Yes, but inflation didn’t materialize out of thin air. It began under the Biden administration, reaching a 40-year high of 9.1% in June 2022. CPI-U inflation was just 1.4% when Biden took office in January 2021. By March, it had nearly doubled. By June, it had surged to 5.4%. By December, it hit 7%. A year later, it still stood at 6.5%. Inflation did not fall below 3% until July 2024 — the 43rd month of Biden’s presidency.
Excessive Democrat spending fueled this surge. From fiscal years 2021 through 2024, the Congressional Budget Office shows cumulative deficits of $8.9 trillion, driven by roughly $8 trillion in spending above the pre-pandemic baseline. The only reason Democrats didn’t spend more is that members of their own party balked.
Inflation works like weight gain: it comes on fast and comes off slowly. Even when the rate of inflation declines, prices remain higher. There is no economic Ozempic. Americans are still paying the price for four years of Democratic fiscal gluttony.

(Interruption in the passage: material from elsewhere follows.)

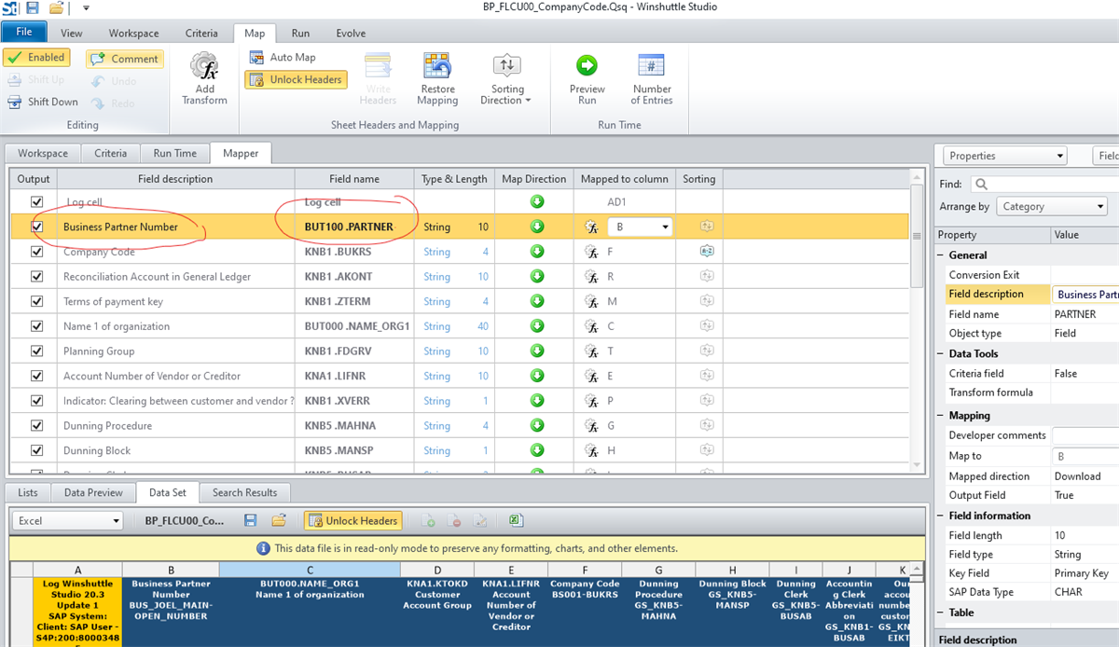Click the Find search field in Properties

[1044, 185]
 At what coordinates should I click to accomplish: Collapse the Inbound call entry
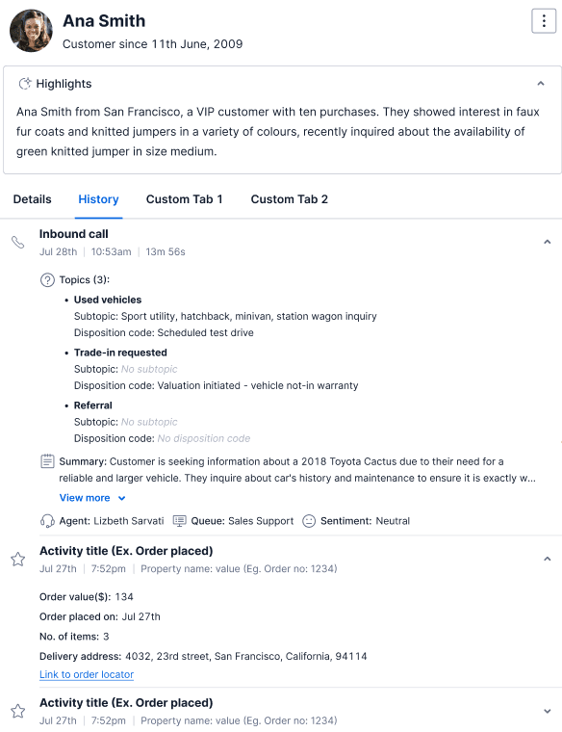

None of this has stopped Democrats from claiming “affordability” as their issue — or from demanding more of the same policies that caused the crisis in the first place: higher spending, higher taxes, and more regulation.
Stripped of winning ideas, Democrats are now left with a single strategy: campaigning on the consequences of their own incompetence and hoping voters forget who caused them.